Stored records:
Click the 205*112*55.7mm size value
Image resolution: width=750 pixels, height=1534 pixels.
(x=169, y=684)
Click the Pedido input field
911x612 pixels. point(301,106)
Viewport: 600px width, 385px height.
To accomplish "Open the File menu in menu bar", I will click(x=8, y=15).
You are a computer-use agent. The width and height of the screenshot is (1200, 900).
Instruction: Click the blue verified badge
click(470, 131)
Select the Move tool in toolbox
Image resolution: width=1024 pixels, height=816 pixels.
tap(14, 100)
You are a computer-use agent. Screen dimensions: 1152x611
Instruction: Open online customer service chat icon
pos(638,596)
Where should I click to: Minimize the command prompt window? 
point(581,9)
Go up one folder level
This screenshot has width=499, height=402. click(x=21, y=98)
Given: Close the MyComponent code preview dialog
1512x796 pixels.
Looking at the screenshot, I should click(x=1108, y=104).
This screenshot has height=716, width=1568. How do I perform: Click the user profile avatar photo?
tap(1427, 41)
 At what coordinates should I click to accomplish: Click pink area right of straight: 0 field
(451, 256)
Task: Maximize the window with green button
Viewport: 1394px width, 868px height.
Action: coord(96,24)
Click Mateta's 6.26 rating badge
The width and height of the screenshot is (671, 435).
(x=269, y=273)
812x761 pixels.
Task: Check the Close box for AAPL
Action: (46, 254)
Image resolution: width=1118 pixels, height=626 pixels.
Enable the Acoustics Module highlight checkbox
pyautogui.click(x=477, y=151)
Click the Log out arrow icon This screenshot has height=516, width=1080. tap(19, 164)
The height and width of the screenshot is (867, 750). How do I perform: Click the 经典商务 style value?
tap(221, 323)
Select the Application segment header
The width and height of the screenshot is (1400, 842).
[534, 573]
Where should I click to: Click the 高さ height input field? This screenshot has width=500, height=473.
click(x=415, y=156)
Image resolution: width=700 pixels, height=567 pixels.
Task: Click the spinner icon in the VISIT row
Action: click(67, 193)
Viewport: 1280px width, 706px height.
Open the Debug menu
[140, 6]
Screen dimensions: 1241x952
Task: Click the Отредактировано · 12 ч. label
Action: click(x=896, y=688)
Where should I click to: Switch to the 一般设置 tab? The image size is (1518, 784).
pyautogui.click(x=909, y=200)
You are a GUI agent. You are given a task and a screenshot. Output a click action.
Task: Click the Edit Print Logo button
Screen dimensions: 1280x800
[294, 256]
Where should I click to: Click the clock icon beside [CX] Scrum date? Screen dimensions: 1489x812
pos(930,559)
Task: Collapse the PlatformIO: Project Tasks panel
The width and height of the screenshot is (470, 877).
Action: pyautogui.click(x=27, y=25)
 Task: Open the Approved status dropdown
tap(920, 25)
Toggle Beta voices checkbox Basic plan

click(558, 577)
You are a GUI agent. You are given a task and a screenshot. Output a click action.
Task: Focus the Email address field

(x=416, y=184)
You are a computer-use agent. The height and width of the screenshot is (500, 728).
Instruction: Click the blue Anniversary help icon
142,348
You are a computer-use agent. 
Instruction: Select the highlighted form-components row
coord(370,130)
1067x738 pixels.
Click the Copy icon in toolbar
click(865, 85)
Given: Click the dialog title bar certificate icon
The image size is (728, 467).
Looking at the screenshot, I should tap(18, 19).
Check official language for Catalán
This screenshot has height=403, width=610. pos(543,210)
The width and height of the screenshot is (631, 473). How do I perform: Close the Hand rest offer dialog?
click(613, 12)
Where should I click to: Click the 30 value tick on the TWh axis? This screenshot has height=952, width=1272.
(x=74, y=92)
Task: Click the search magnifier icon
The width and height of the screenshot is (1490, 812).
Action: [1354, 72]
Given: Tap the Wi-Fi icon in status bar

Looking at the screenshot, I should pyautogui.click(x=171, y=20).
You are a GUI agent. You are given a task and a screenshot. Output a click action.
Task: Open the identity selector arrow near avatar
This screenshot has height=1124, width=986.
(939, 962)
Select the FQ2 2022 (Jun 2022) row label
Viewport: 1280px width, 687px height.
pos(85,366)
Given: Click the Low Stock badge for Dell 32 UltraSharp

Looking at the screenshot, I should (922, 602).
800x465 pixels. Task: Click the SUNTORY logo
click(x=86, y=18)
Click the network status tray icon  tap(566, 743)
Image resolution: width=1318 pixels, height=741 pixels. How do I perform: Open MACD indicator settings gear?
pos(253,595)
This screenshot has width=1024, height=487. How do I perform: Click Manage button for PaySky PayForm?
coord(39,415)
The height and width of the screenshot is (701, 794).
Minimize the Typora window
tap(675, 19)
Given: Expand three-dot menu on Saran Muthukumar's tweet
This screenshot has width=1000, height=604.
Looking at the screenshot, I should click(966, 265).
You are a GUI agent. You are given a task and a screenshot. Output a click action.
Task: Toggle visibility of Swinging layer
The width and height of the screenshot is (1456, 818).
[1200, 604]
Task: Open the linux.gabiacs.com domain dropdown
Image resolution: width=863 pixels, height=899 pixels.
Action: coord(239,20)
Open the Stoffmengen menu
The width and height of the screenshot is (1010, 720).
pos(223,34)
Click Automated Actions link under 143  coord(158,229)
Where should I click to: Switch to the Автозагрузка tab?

● The task: Whenever a line of the data holds the string "arrow", pick that line out.

● Expected output:
Click the Log out arrow icon This screenshot has height=516, width=1080. tap(19, 164)
Task: Open the identity selector arrow near avatar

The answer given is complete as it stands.